Cicely Mary Barker was the illustrator who created the famous Flower Fairies; those ethereal smiling children with butterfly wings. As a child she was influenced by the works of the illustrator Kate Greenaway, whom she assiduously copied in her formative years. Her principal influence, however, was the artwork of the Pre-Raphaelites.
Cicely Mary Barker's most popular work is undoubtedly her collections of seasonal and themes flower fairies, but this single attempt at a more traditional fairytale is also charming. Our story starts out expectedly enough with a young girl from a poor family who wants to help her family. We don't get much of the family's backstory (where is the father in this scenario and why are they living with their great uncle), but Barker is clearly working in the simplified mode of hte folktale where actual identities mean little as long as we get an informative story and things work out nicely at the end. In this story the climax occurs when our protagonist wishes for enough necklaces to wear a new one every day for a year, not knowing that two fairies are listening outside her window. In most cases this kind of greed on the part of humans resulting in unexpected gifts from the fairies ends badly as the humans learn their lessons the hard way, but our young protagonist has already proven to have a relatively selfless nature and the family's plan to give some of the necklaces away as gifts assures readers that there is a correct way to profit without greed. Barker's accompanying illustrations may not be as intrinsically interesting as her flower fairiies, but she does include a few and the human characters are executed equally well.
Cicely Mary Barker was best known for her flower fairy illustrations, published in small volumes with complimentary poems. In tracking those down, I came across this other book by Barker from 1946 and ordered it out of curiosity.

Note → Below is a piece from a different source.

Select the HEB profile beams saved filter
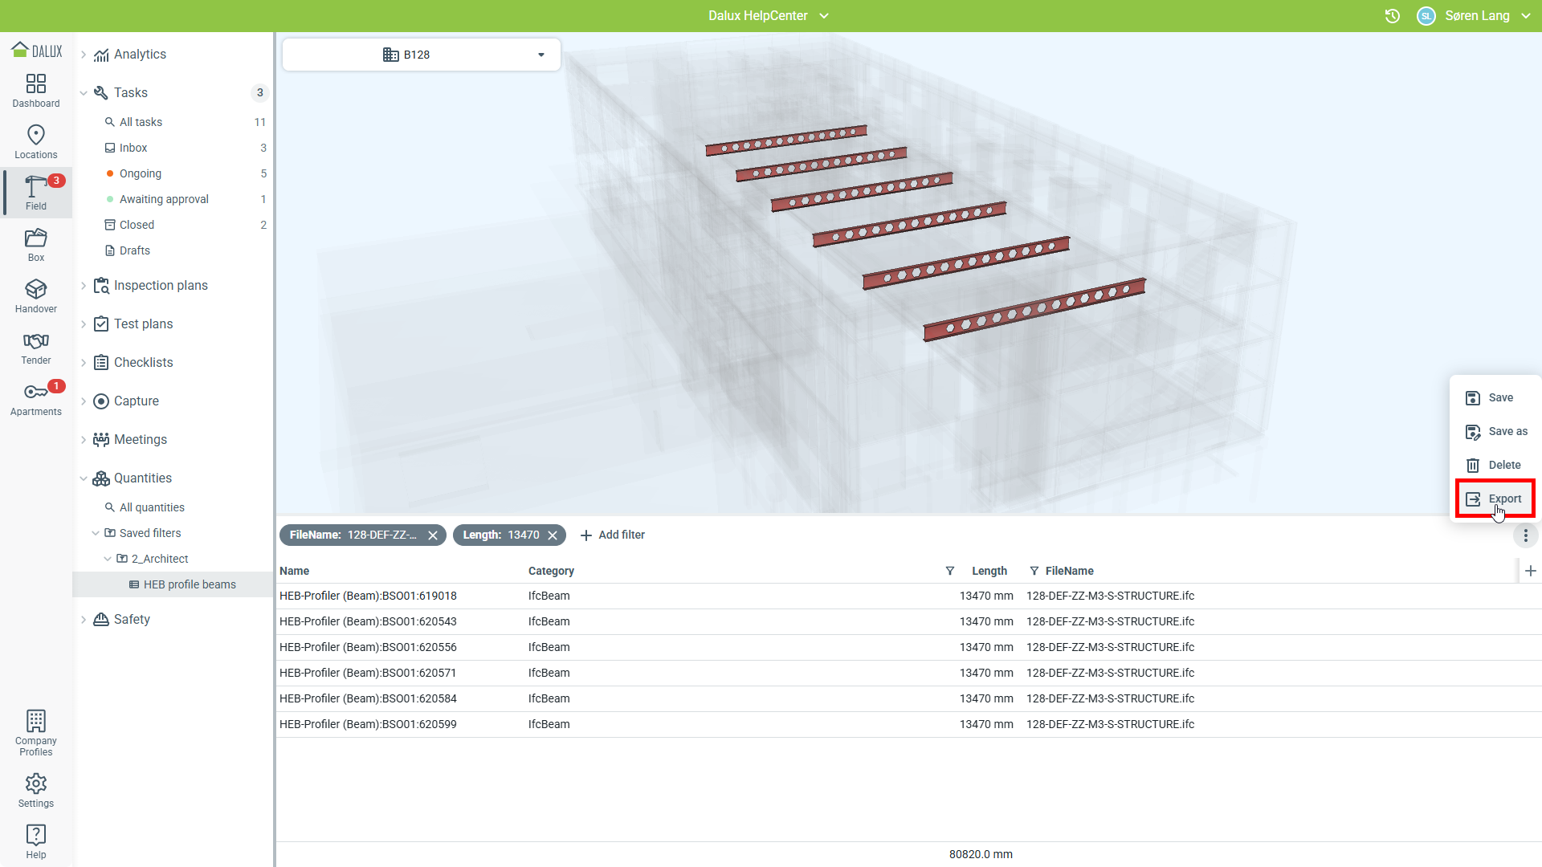This screenshot has width=1542, height=867. tap(190, 584)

It's the same size as her fairy books, and similarly it contains lovely illustrations. But rather than poetry, it's a novella. It was later republished as The Fairy Necklaces, a title that fits the story and is probably more marketable.
The plot follows an ordinary but good-hearted girl named Jenny who lives in the country with her widowed mother, older brother, and curmudgeonly great uncle. Her mother works as a char woman in the nearby great house to support the family. Jenny comes up with the idea to sell the groundsel that she weeded out of the vegetable patch in town, as it makes good food for canaries. She'll use the money to give to her mother so she doesn't have to work so hard. In town, a kind old jeweler buys the groundsel and says he needs a regular supply. The two soon strike up a friendship.

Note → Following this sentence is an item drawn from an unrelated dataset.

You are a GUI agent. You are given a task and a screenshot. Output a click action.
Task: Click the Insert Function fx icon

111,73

One day, the fairies overhear Jenny wishing she had more than just her one necklace of beads that she made herself, and decide to grant her wish. She wakes to find a chest full of beautiful necklaces and a note from the fairies. (Hence the alternate title.) I don't want to give the whole plot away, but it's a really charming story.
There are a generous 12 color plates as well and several black and white illustrations--the book is only 48 text pages. As with many old children's books, the illustrations aren't always where they're relevant to the story, usually appearing before that point in the story, but the black and whites are sometimes after, at the end of the chapter where there's white space. I suspect that the black and white illustrations may have been drawn after the book was typeset to fill every bit of each page. The funniest illustration is the first color plate, opposite the title page, showing a boy looking over a fence at a girl working in a garden with the caption, "Jenny, I want you!" (What sort of racy book is this? I wondered as I started reading. Turns out, it's just her brother, who wants to show her something he made.)
It's a shame Barker didn't write more short novels. As far as I can tell there were just two others, The Lord of the Rushie River and Simon and the Swan (which I also ordered in an omnibus edition, and am looking forward to reading.) There is one other book, The Sand, the Sea and the Sun published in 1970, but I can't find anything beyond the title on-line, so not sure if it's a novella or a book of poetry.